30 Ekim 2017 Pazartesi

Emek Yağması

İnsana özgü olan emek süreci, insanın toplumu ve kendisini yeniden ürettiği bir süreçtir. Emek harcamak, yaratmak özünde insana haz veren, doyuma ulaştıran bir faaliyettir. Zira bu yolla insan, kendi becerisini, yetisini üründe somutlarken; kişiliğini ortaya çıkarır. Ne var ki sınıflı toplumlarla birlikte emek süreci, sömürünün konusu haline dönüşmüştür. Böylece insana haz veren emek süreci acı veren bir süreç haline gelmiştir. Kapitalist toplum acıyı daha da büyütüp, derinleştirmiştir. Emek gücünü metalaştırarak ve bireyi kendi emeğine yabancılaştırarak emek sürecini zulüm süreci haline getirmiştir. İnsanın toplumu ve kendisini yeniden ürettiği emek sermayenin egemenliği altında sömürülmektedir. Emeğin sömürüsü üzerinden büyüyen sermaye, rekabetçi ortamda daha fazla kara ulaşabilmek için kuralsızlaşmakta bir sakınca görmemektedir. Emek üzerinde egemenliğini daha da artırarak; emek gücünü bol keseden harcayıp, emek yağmasına neden olmaktadır.

Yazılı Talep 1 » Emek yağması konulu metni tek bir değişiklik yapmadan baştan sona yeniden yazın.
Yazılı Talep 2 » Kayıtlarda "Where should I" ifadesinin geçtiği satırdan başlayıp kayıtların sonuna kadar uzanan satırları, ilk ve son satır da dahil olmak üzere, "switch" yerine "button" koyarak ve geri kalan her şeyi olduğu gibi bırakarak yeniden verin. Resimleri yanıta almayın.
Metin ile kayıtlar birbirinden bağımsızdır.

Alıştırma Verileri »
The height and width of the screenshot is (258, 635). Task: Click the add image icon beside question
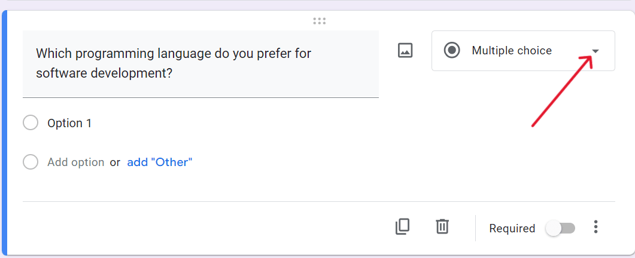[x=405, y=51]
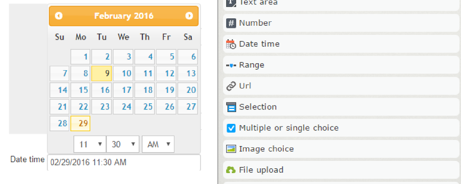This screenshot has width=461, height=184.
Task: Click the Date time calendar icon
Action: click(231, 44)
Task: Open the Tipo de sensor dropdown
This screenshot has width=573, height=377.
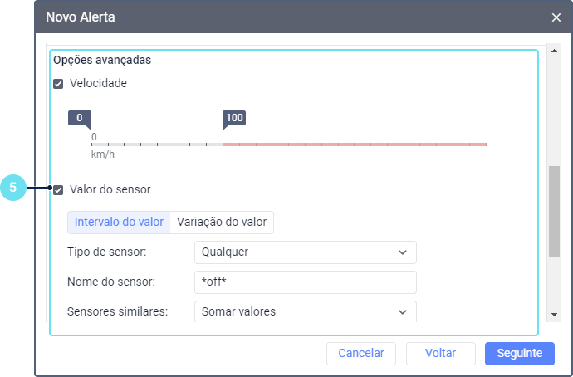Action: [306, 252]
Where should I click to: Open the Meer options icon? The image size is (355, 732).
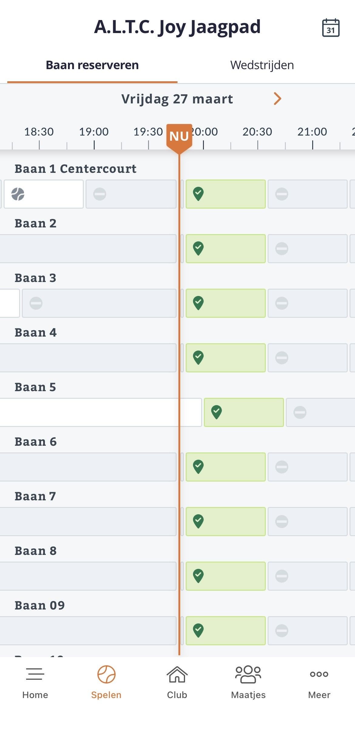tap(319, 674)
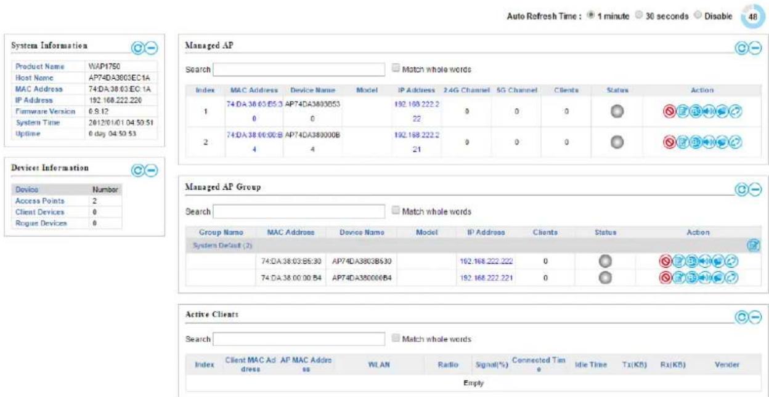
Task: Open IP link 192.168.222.222 in group table
Action: click(486, 261)
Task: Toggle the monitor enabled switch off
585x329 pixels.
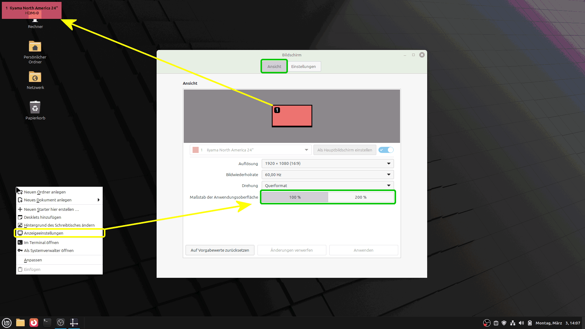Action: click(386, 150)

Nihai Yanıt 1 »
30 Ekim 2017 Pazartesi

Emek Yağması

İnsana özgü olan emek süreci, insanın toplumu ve kendisini yeniden ürettiği bir süreçtir. Emek harcamak, yaratmak özünde insana haz veren, doyuma ulaştıran bir faaliyettir. Zira bu yolla insan, kendi becerisini, yetisini üründe somutlarken; kişiliğini ortaya çıkarır. Ne var ki sınıflı toplumlarla birlikte emek süreci, sömürünün konusu haline dönüşmüştür. Böylece insana haz veren emek süreci acı veren bir süreç haline gelmiştir. Kapitalist toplum acıyı daha da büyütüp, derinleştirmiştir. Emek gücünü metalaştırarak ve bireyi kendi emeğine yabancılaştırarak emek sürecini zulüm süreci haline getirmiştir. İnsanın toplumu ve kendisini yeniden ürettiği emek sermayenin egemenliği altında sömürülmektedir. Emeğin sömürüsü üzerinden büyüyen sermaye, rekabetçi ortamda daha fazla kara ulaşabilmek için kuralsızlaşmakta bir sakınca görmemektedir. Emek üzerinde egemenliğini daha da artırarak; emek gücünü bol keseden harcayıp, emek yağmasına neden olmaktadır.

Nihai Yanıt 2 »
Where should I click to: Open the Meer options icon? The image size is (355, 732).
tap(319, 674)
Task: Open IP link 192.168.222.222 in group table
Action: click(486, 261)
Task: Toggle the monitor enabled button off
585x329 pixels.
Action: click(386, 150)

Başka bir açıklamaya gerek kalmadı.